* Required task 1: Using the cgroup discussion below, explain why, according to the reply, the system-root is exempt from the no-internal-task rule.

* Page excerpt:
>> START
On 2016-09-09 18:57, Tejun Heo wrote:
> Hello, again.
>
> On Mon, Sep 05, 2016 at 10:37:55AM -0700, Andy Lutomirski wrote:
>>> * It doesn't bring any practical benefits in terms of capability.
>>>   Userland can trivially handle the system-root and namespace-roots in
>>>   a symmetrical manner.
>>
>> Your idea of "trivially" doesn't match mine.  You gave a use case in
>
> I suppose I wasn't clear enough.  It is trivial in the sense that if
> the userland implements something which works for namespace-root, it
> would work the same in system-root without further modifications.
>
>> which userspace might take advantage of root being special.  If
>
> I was emphasizing the cases where userspace would have to deal with
> the inherent differences, and, when they don't, they can behave
> exactly the same way.
>
>> userspace does that, then that userspace cannot be run in a container.
>> This could be a problem for real users.  Sure, "don't do that" is a
>> *valid* answer, but it's not a very helpful answer.
>
> Great, now we agree that what's currently implemented is valid.  I
> think you're still failing to recognize the inherent specialness of
> the system-root and how much unnecessary pain the removal of the
> exemption would cause at virtually no practical gain.  I won't repeat
> the same backing points here.
>
>>> * It's an unncessary inconvenience, especially for cases where the
>>>   cgroup agent isn't in control of boot, for partial usage cases, or
>>>   just for playing with it.
>>>
>>> You say that I'm ignoring the same use case for namespace-scope but
>>> namespace-roots don't have the same hybrid function for partial and
>>> uncontrolled systems, so it's not clear why there even NEEDS to be
>>> strict symmetry.
>>
>> I think their functions are much closer than you think they are.  I
>> want a whole Linux distro to be able to run in a container.  This
>> means that useful things people do in a distro or initramfs or
>> whatever should just work if containerized.
>
> There isn't much which is getting in the way of doing that.  Again,
> something which follows no-internal-task rule would behave the same no
> matter where it is.  The system-root is different in that it is exempt
> from the rule and thus is more flexible but that difference is serving
> the purpose of handling the inherent specialness of the system-root.
> AFAICS, it is the solution which causes the least amount of contortion
> and unnecessary inconvenience to userland.
>
>>> It's easy and understandable to get hangups on asymmetries or
>>> exemptions like this, but they also often are acceptable trade-offs.
>> END
* Required task 2: Edit the records from their start through the line containing "coordinates (1194, 84)." so that "Describe" becomes "Identify", with all else unchanged, and return only those lines.

Item position entries
>> START
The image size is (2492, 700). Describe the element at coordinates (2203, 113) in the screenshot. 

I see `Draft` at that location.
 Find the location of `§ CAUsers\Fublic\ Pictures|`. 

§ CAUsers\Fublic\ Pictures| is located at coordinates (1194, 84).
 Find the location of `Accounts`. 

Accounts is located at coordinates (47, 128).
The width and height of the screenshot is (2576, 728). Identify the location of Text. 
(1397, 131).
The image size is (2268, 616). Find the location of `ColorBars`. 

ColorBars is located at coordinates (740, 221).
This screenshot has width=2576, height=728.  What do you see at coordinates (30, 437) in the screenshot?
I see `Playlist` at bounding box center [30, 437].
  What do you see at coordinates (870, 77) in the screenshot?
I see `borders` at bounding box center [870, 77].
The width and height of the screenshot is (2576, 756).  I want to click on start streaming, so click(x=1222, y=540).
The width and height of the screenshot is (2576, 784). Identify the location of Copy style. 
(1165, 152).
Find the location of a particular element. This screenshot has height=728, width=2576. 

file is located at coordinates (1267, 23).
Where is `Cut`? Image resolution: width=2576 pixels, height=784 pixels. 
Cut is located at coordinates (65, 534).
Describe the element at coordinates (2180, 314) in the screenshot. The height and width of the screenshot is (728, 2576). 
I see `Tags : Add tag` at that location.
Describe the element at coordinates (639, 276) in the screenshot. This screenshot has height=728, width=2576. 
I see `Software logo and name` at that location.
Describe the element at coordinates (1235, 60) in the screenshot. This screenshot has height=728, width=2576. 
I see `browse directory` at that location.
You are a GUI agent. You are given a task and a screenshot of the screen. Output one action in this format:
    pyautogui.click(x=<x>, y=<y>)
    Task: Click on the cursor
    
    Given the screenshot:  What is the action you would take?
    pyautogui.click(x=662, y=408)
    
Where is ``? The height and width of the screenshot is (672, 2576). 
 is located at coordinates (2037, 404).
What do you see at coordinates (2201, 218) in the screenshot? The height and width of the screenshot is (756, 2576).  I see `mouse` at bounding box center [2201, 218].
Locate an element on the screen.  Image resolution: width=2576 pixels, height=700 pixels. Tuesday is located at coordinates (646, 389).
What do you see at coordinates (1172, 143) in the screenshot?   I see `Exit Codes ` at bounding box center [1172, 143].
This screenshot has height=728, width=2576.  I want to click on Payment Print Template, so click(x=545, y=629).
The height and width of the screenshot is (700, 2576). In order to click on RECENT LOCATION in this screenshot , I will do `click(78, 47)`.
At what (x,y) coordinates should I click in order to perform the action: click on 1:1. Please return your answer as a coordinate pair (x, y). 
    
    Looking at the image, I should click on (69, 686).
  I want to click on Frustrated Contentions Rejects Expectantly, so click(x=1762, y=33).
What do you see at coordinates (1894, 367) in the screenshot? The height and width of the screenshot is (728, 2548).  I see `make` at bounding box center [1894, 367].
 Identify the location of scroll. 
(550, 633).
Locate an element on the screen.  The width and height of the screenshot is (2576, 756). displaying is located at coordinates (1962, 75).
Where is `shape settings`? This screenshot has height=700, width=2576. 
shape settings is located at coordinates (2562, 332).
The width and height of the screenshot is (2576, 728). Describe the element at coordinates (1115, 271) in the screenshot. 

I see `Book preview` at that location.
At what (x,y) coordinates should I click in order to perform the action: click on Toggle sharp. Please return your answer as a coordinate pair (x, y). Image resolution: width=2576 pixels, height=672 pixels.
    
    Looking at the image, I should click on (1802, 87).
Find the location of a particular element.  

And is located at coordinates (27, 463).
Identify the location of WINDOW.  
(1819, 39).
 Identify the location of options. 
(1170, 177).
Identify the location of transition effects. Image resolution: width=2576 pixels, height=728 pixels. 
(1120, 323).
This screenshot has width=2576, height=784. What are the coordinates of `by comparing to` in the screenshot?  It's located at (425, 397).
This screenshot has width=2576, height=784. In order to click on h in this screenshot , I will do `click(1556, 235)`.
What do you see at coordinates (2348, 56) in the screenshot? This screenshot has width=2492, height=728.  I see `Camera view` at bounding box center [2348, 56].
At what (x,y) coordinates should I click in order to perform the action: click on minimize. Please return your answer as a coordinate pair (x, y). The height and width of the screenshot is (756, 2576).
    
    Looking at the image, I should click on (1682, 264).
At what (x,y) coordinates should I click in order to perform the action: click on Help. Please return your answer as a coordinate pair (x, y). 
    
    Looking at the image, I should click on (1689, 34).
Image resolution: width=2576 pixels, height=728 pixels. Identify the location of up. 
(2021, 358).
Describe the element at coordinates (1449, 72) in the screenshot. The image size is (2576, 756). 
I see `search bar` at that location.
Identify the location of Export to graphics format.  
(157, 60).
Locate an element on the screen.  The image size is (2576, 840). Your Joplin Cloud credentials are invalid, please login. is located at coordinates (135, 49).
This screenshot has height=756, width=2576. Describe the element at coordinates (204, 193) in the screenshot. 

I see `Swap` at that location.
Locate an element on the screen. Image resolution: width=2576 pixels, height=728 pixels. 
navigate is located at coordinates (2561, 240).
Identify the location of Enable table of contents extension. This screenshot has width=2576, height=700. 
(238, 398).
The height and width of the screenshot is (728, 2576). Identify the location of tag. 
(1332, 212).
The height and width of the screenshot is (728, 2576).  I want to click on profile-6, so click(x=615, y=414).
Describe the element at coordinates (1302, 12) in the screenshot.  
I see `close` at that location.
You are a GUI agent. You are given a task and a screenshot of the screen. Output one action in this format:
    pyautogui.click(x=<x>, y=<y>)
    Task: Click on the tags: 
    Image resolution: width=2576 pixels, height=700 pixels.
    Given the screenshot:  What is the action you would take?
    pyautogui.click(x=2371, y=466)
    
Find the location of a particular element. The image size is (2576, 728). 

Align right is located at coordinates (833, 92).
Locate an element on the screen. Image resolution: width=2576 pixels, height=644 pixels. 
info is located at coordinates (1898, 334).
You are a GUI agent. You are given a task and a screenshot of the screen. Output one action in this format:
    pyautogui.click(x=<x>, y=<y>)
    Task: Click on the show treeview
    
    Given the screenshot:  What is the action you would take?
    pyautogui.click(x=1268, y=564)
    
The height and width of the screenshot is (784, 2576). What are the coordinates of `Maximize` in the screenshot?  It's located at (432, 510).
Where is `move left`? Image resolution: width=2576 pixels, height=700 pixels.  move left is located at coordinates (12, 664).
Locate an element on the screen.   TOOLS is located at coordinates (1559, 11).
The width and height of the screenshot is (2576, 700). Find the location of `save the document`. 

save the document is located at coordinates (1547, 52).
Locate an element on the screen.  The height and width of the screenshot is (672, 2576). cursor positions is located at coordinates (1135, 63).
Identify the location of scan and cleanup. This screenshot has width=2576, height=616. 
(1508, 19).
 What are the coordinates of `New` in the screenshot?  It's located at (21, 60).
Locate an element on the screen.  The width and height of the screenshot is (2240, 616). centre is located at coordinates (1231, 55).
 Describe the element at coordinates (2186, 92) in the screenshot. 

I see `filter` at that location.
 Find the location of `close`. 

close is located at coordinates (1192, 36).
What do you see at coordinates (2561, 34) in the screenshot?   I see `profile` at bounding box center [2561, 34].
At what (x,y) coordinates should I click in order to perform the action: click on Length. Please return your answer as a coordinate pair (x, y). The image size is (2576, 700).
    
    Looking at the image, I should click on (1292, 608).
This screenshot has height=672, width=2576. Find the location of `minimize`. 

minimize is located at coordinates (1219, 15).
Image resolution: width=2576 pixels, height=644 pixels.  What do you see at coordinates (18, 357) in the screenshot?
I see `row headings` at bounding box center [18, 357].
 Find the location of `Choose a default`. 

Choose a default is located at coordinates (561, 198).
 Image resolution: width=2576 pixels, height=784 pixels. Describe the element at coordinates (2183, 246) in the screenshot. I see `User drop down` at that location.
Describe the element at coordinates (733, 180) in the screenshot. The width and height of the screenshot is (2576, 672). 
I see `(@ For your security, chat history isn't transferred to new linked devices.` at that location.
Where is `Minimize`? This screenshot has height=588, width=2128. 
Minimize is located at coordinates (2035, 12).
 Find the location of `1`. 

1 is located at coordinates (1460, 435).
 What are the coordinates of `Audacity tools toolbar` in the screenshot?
>> END
* Reply 1: The reply says the exemption exists to handle the inherent specialness of the system-root. It makes the system-root more flexible, and the writer sees it as the solution that causes the least contortion and unnecessary inconvenience to userland.

* Reply 2:
The image size is (2492, 700). Identify the element at coordinates (2203, 113) in the screenshot. 

I see `Draft` at that location.
 Find the location of `§ CAUsers\Fublic\ Pictures|`. 

§ CAUsers\Fublic\ Pictures| is located at coordinates (1194, 84).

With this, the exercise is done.